TASK PROMPT: Number of lines below with the word "agent": state it and write nothing more.

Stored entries
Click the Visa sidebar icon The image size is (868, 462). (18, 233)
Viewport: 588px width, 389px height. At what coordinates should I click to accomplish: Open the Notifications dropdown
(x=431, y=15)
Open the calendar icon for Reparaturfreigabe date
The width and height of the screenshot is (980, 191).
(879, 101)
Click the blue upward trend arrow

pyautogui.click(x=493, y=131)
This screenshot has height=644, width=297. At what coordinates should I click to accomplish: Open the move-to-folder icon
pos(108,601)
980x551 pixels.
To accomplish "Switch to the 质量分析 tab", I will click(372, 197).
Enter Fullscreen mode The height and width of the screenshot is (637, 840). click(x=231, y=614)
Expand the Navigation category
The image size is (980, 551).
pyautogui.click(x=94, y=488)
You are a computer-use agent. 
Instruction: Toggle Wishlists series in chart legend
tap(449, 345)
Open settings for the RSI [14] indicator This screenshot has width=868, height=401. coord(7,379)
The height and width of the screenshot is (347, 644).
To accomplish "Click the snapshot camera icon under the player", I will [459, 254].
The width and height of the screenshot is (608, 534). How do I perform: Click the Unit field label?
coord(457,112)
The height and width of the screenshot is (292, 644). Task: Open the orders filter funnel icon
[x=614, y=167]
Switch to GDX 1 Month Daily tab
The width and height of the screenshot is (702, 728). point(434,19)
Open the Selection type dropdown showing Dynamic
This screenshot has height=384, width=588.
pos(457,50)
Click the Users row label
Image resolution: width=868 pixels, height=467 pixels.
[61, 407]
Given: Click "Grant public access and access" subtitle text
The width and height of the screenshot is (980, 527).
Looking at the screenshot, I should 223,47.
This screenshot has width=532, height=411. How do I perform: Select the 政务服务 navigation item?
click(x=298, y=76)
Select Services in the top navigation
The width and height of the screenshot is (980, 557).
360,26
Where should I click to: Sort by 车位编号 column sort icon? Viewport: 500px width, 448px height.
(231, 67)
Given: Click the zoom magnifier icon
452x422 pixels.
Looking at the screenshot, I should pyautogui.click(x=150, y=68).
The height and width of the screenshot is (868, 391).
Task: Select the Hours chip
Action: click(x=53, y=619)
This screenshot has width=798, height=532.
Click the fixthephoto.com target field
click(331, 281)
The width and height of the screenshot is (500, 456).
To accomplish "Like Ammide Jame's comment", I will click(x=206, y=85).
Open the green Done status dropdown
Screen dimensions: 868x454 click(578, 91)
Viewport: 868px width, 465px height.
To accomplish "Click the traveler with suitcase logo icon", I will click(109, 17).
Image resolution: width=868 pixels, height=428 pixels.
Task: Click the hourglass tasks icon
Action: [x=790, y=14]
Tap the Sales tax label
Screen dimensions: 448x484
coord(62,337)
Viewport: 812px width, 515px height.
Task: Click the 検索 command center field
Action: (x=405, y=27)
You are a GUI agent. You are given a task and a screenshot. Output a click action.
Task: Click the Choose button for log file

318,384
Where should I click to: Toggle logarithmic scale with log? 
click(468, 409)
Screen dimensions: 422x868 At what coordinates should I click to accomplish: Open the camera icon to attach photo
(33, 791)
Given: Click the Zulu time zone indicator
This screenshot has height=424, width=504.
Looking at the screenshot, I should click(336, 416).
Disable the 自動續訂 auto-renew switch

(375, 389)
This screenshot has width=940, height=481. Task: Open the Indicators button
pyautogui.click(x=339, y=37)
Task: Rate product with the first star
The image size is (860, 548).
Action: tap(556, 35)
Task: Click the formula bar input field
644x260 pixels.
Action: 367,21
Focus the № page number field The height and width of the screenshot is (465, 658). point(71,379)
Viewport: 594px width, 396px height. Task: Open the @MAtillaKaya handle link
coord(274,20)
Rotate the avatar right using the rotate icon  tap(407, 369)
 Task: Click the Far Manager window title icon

RESPONSE TO THE EXERCISE: 2